Ende der 70er-Jahre ist die staatlich gelenkte Wirtschaft Polens immer schwächer, 1980 steht sie vor einem neuerlichen Einbruch. Im Juli beschließt das Politbüro der Arbeiterpartei, die Preise für Fleisch und Wurstwaren anzuheben. Im ostpolnischen Lublin reagieren Arbeiter mit einem Streik.

Mitte August fangen die Arbeiter der Danziger Werft zu streiken an. Sie setzen sich für die Wiedereinstellung der entlassenen Schweißerin Anna Walentynowicz und des Elektrikers Lech Walesa ein. Und sie stellen politische Forderungen: Sie verlangen das Recht auf eigenständige Gründung von Gewerkschaften, das Recht auf Streik, Meinungs- und Pressefreiheit, die Freilassung politischer Gefangener. Ebenso wünschen sie konkrete Maßnahmen, um das Land aus der Krise zu führen, Verbesserungen im Gesundheitswesen, mehr Krippen- und Kindergartenplätze oder eine Anpassung der Löhne an steigende Preise.
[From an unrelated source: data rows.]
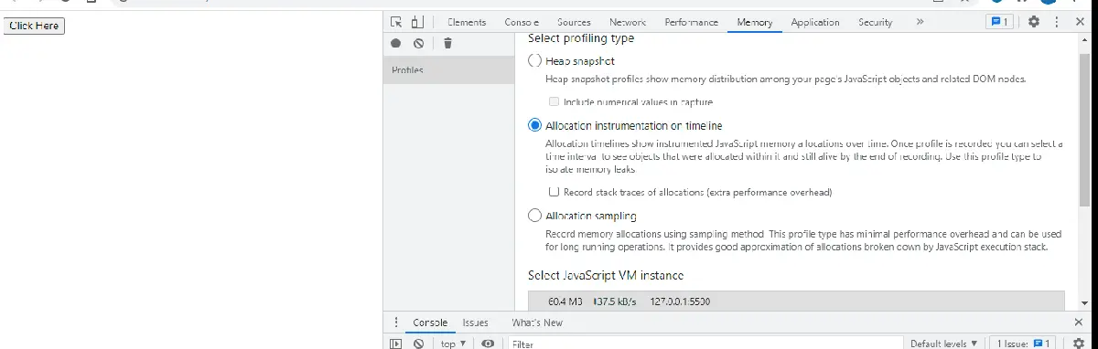Show the console sidebar icon
The image size is (1098, 349).
click(396, 344)
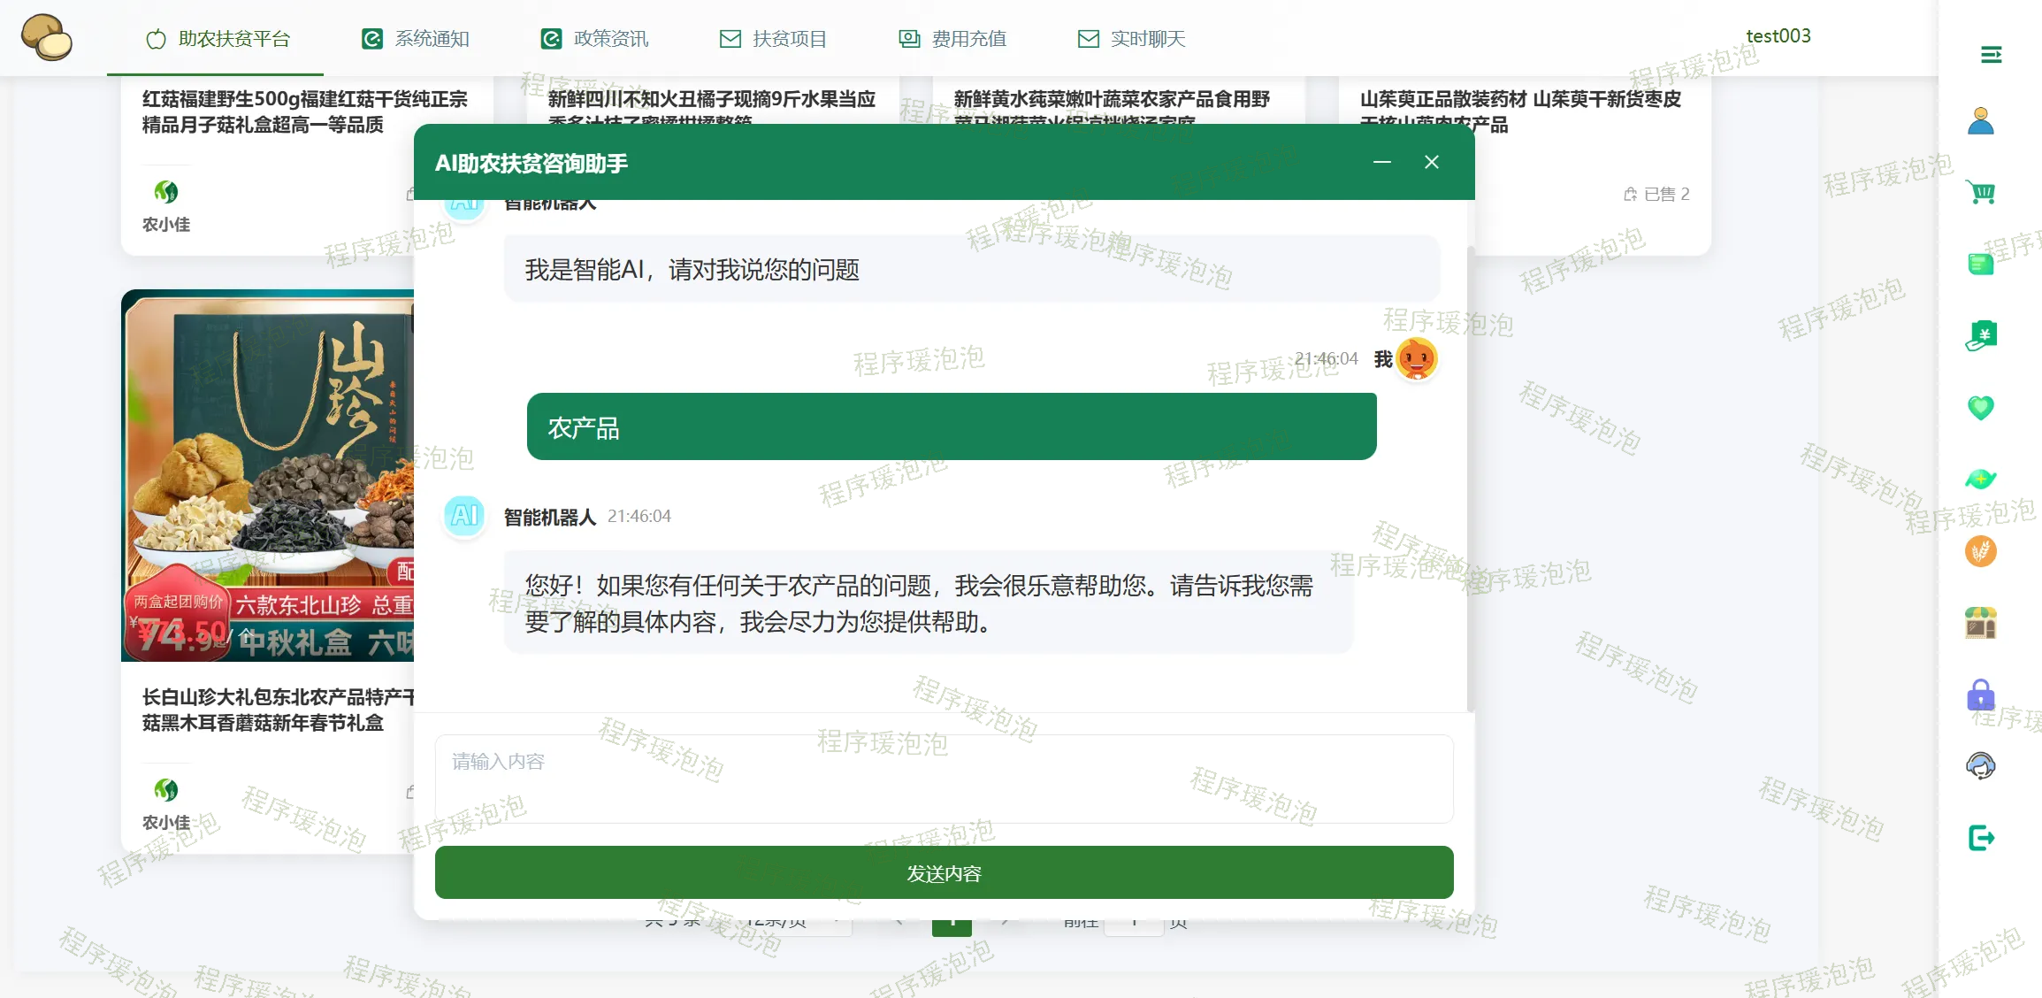Image resolution: width=2042 pixels, height=998 pixels.
Task: Minimize the AI assistant dialog
Action: click(x=1381, y=162)
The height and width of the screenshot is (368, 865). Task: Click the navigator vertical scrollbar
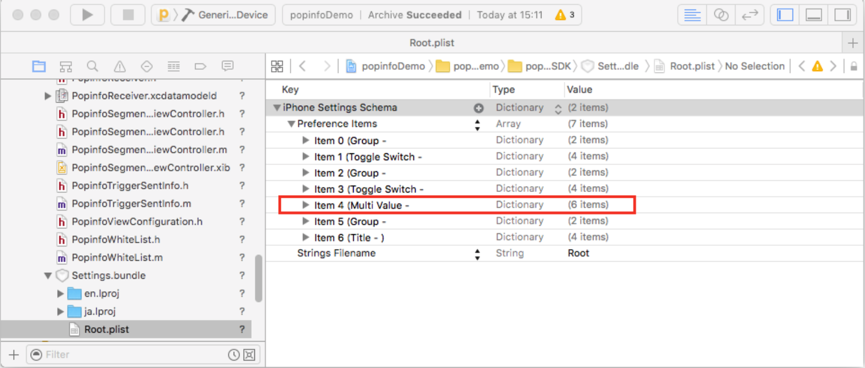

Die Gewerkschaftsbewegung Solidarnosc ist formiert. Streiks erfassen das ganze Land. Nach mehreren Wochen haben die Protestierenden der Parteiführung Zugeständnisse abgetrotzt, besiegelt in den sogenannten August-Abkommen.

Die Zeit der erkämpften Freiheiten hält für 16 Monate an. Im Dezember 1981 wird in Polen das Kriegsrecht verhängt.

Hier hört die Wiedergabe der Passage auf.